### To be done
Rewrite everything from the line containing "The image size is (1051, 714)." down to the line containing "tap(243, 191)", swapping "Toggle" for "Switch" and leaving all else unchanged.

# # # # #

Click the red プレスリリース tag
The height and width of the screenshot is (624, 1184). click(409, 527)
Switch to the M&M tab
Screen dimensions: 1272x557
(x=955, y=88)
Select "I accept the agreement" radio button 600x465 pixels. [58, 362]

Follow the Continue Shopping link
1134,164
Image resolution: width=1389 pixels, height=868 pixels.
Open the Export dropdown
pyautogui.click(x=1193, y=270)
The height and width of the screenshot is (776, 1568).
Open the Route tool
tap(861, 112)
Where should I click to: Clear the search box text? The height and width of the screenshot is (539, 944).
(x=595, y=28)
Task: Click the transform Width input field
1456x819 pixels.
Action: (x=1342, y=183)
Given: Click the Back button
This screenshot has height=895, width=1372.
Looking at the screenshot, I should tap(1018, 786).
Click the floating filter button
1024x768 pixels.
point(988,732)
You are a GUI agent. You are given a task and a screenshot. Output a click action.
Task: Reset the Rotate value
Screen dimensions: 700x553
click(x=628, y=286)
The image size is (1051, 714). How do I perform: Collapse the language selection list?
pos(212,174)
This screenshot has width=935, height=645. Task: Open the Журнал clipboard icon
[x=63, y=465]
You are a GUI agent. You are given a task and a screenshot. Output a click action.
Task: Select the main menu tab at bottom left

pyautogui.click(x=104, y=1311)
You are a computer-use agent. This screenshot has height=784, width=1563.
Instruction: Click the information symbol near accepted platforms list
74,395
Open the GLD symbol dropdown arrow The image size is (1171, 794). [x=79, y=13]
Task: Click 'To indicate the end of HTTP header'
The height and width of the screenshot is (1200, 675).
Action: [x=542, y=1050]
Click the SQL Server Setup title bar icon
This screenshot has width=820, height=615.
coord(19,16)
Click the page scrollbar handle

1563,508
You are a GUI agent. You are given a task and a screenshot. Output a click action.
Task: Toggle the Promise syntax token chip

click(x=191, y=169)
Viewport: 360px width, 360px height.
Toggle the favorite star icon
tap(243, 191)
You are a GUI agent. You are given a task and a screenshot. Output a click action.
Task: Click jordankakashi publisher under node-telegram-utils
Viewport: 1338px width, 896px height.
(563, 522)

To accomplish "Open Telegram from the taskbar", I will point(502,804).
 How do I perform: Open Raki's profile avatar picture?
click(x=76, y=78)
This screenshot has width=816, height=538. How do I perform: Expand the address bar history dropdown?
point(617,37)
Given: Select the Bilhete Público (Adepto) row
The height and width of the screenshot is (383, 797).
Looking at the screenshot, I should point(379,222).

# # # # #

### The reply
The image size is (1051, 714). How do I perform: Collapse the language selection list?
pos(212,174)
This screenshot has width=935, height=645. Task: Open the Журнал clipboard icon
[x=63, y=465]
You are a GUI agent. You are given a task and a screenshot. Output a click action.
Task: Select the main menu tab at bottom left

pyautogui.click(x=104, y=1311)
You are a computer-use agent. This screenshot has height=784, width=1563.
Instruction: Click the information symbol near accepted platforms list
74,395
Open the GLD symbol dropdown arrow The image size is (1171, 794). [x=79, y=13]
Task: Click 'To indicate the end of HTTP header'
The height and width of the screenshot is (1200, 675).
Action: [x=542, y=1050]
Click the SQL Server Setup title bar icon
This screenshot has width=820, height=615.
coord(19,16)
Click the page scrollbar handle

1563,508
You are a GUI agent. You are given a task and a screenshot. Output a click action.
Task: Switch the Promise syntax token chip

click(x=191, y=169)
Viewport: 360px width, 360px height.
Switch the favorite star icon
tap(243, 191)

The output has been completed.